A Roc library for random number generation
This works, but there's much more it could do.
Contributions & feedback are very welcome! :)
app "example_simple"
packages { pf: "./roc/examples/interactive/cli-platform" }
imports [ pf.Stdout.{ line }, pf.Task.{ await }, Random ]
provides [ main ] to pf
main =
state = Random.seed 42 # `state` stores the "randomness", initialized by the user/platform.
int = Random.int 0 100 # `int` generates values from 0-100 (inclusive) and updates state.
x = int state # x == { value: 9, state: { value: -60952905, ... } }
y = x |> Random.next int # y == { value: 61, state: { value: 1561666408, ... } }
_ <- await (line (Num.toStr x.value |> \s -> "x: \(s)")) # This will print `x: 9`.
_ <- await (line (Num.toStr y.value |> \s -> "y: \(s)")) # This will print `x: 61`.
line "These values will be the same on every run, because we use a constant seed (42)."
See the example_*.roc
files for more examples.
See the library documentation site for more info about its API.
However, the single library file itself should be self-documenting.
- An external API that is similar to that of
Elm's
Random
library - An internal implementation that is similar to that of
Rust's
Rand
library - Compatible with every Roc platform (though some platforms may provide poor/constant seeding)

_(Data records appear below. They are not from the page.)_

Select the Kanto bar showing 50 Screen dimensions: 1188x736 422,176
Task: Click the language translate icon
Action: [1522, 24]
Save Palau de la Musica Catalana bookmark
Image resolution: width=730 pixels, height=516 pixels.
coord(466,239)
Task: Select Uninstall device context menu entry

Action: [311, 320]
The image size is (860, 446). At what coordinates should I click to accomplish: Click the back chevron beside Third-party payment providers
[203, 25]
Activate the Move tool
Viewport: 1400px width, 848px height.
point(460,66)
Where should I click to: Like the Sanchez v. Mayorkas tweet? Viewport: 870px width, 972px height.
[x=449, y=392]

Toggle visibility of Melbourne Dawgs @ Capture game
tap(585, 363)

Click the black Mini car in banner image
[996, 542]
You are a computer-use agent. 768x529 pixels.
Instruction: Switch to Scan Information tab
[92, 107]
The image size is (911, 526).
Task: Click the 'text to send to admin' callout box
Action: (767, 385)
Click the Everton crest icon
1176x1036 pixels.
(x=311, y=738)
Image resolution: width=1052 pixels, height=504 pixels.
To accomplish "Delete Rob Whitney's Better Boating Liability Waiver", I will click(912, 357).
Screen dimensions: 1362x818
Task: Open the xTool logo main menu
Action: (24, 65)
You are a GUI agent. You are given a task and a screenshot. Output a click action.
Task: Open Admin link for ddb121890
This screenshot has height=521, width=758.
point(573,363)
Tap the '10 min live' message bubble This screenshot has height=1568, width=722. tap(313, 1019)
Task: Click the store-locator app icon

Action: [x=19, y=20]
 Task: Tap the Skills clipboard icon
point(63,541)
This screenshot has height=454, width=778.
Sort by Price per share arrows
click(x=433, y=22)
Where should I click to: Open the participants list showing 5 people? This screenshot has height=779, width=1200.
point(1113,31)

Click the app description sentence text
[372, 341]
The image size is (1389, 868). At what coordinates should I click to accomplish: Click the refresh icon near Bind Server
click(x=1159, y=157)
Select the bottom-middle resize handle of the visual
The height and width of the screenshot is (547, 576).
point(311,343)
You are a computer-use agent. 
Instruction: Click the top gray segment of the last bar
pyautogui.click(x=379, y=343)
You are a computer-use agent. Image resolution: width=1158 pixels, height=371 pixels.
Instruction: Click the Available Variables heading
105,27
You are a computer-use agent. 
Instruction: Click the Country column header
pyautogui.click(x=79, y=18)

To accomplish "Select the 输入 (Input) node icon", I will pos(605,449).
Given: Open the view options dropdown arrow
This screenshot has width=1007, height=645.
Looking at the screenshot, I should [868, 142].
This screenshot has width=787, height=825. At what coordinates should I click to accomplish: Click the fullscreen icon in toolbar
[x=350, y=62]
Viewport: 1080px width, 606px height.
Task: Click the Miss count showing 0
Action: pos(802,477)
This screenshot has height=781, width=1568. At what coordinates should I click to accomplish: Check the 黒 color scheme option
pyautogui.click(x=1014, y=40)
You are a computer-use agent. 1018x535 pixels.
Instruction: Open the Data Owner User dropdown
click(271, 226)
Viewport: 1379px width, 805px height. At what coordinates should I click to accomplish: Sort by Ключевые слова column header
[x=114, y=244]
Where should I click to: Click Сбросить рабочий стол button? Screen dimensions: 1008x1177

- Provides a variety of ergonomic abstractions
In order to receive a different sequence of outputs from this library
between executions of your application,
your Roc platform of choice must provide
a random/pseudorandom/varying seed.
Otherwise, your pure functions will be responsible
for providing Random
's pure functions with a constant seed
that will merely choose which predictable sequence you'll receive.